今回の新作アルバムのレコーディング作業の中で、マックス・リヒターは、ガット弦、ビンテージ・シンセサイザーを使用し、「よりグリッターで、パンクロックのような雰囲気を持つアルバム」を志向しているという。アルバムは、2022年6月10日に、ドイツ・グラモフォンからリリースされる。3月25日、リヒターは、新作アルバムの先行シングルとなる「Spring 1」を公開しています。また、6月16日の木曜日、「Recomposed」の収録曲を、英国の夏の限定ショー「Live At Chelsea」において、Chineke! Orchestraと連れ立ってお披露目をする予定です。
2012年夏にリリースされたリヒターのイタリア・バロック音楽の傑作を再定義した「New Four Seasons」は、22カ国でクラシック・チャートの上位を独占しました。リヒターは、かつて愛していたものの、商業的な音楽とみなされることによって本来の影響力を失ってしまったアルバムとして、この作品を取り上げ、「個人的な救済措置」と呼ばれるものに今回着手することに決めました。彼は、イタリアン・バロックの名手・ヴィヴァルディの音楽の再解釈に着手し、前回よりも新鮮でエキサイティングなものに生まれ変わらせようと試みています。全世界でベストセラーとなった「New Four Seasons」は、「Spring 1」の1億1,000万再生を含む、全体で4億5,000万以上のデジタルストリーミングでの再生記録を打ち立てています。また、この影響を受けて、リヒターの総体的なストリーミング記録は、30億以上という凄まじい数字に上っています。
過去10年間、再作曲を幾度も試みてきたマックス・リヒターは「ヴィヴァルディ自身の色彩を使用したテキストの新しい旅」を行うため、中世イタリアの時代の楽器に関する作品の特別演出に触発されました。

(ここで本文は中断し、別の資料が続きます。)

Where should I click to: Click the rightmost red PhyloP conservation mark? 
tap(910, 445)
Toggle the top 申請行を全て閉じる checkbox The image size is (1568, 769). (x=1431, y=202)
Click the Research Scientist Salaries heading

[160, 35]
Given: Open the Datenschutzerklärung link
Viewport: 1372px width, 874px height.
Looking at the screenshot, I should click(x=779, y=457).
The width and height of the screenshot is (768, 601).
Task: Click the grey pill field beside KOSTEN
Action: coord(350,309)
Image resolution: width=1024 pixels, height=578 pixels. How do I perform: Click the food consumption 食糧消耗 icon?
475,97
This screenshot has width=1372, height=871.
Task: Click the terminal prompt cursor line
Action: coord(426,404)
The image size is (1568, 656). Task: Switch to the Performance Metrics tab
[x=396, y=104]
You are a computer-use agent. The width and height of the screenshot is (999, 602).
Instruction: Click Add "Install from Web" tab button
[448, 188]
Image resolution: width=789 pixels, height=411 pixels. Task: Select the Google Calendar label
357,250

「New Four Seasons」は、バロックパレットをスコアに適用、元の4つのヴァイオリン協奏曲の断片を音楽におけるプリズムで屈折させ、また、多種多様な形や色に回転させ、完全に異なるオーケストラ構成で包み込み、それらの断片を変形、破壊させるのです。
リヒターは、今回のリコンポーズ・アルバムにおいて、 電子楽器の使用を再検討し、今回のレコーディングで、1970年代のムーグシンセサイザーを選択しました。これは、リヒター本人曰く、「ストラディバリウスに相当する」といいます。現代のヴァイオリンの音、過去のバイオリンの相違について、マックス・リヒターは、いくらかを交え以下のように語っています。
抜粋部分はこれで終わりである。